Collect every line of the rows below that contains the string "Task", and copy each such line in full. Case counts.
** begin DATA PROVIDED **
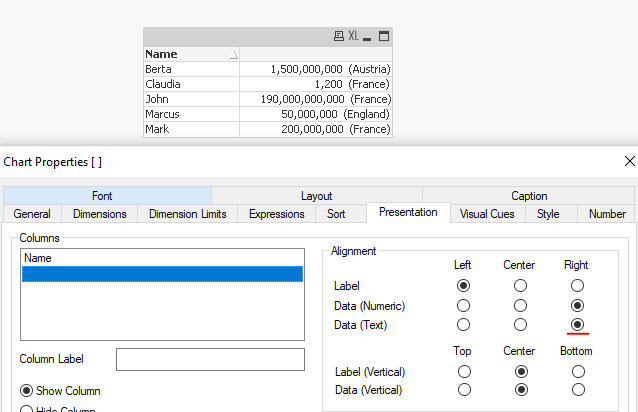This screenshot has height=412, width=638.
Task: Minimize the chart object
Action: click(368, 36)
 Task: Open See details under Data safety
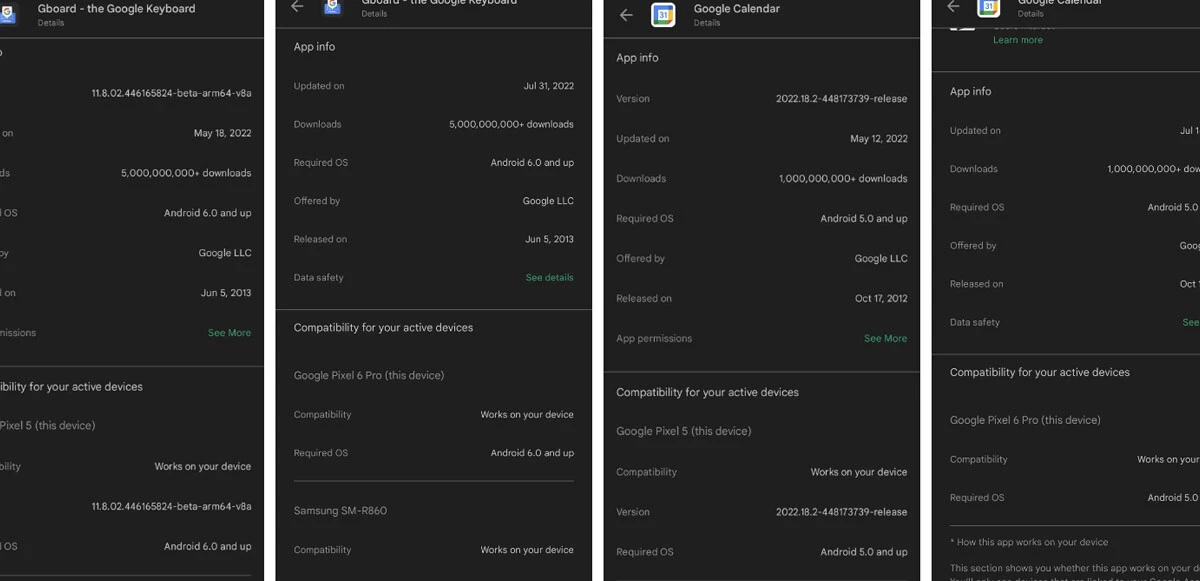pyautogui.click(x=549, y=278)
** end DATA PROVIDED **
● **SOLUTION**
Task: Minimize the chart object
 Task: Open See details under Data safety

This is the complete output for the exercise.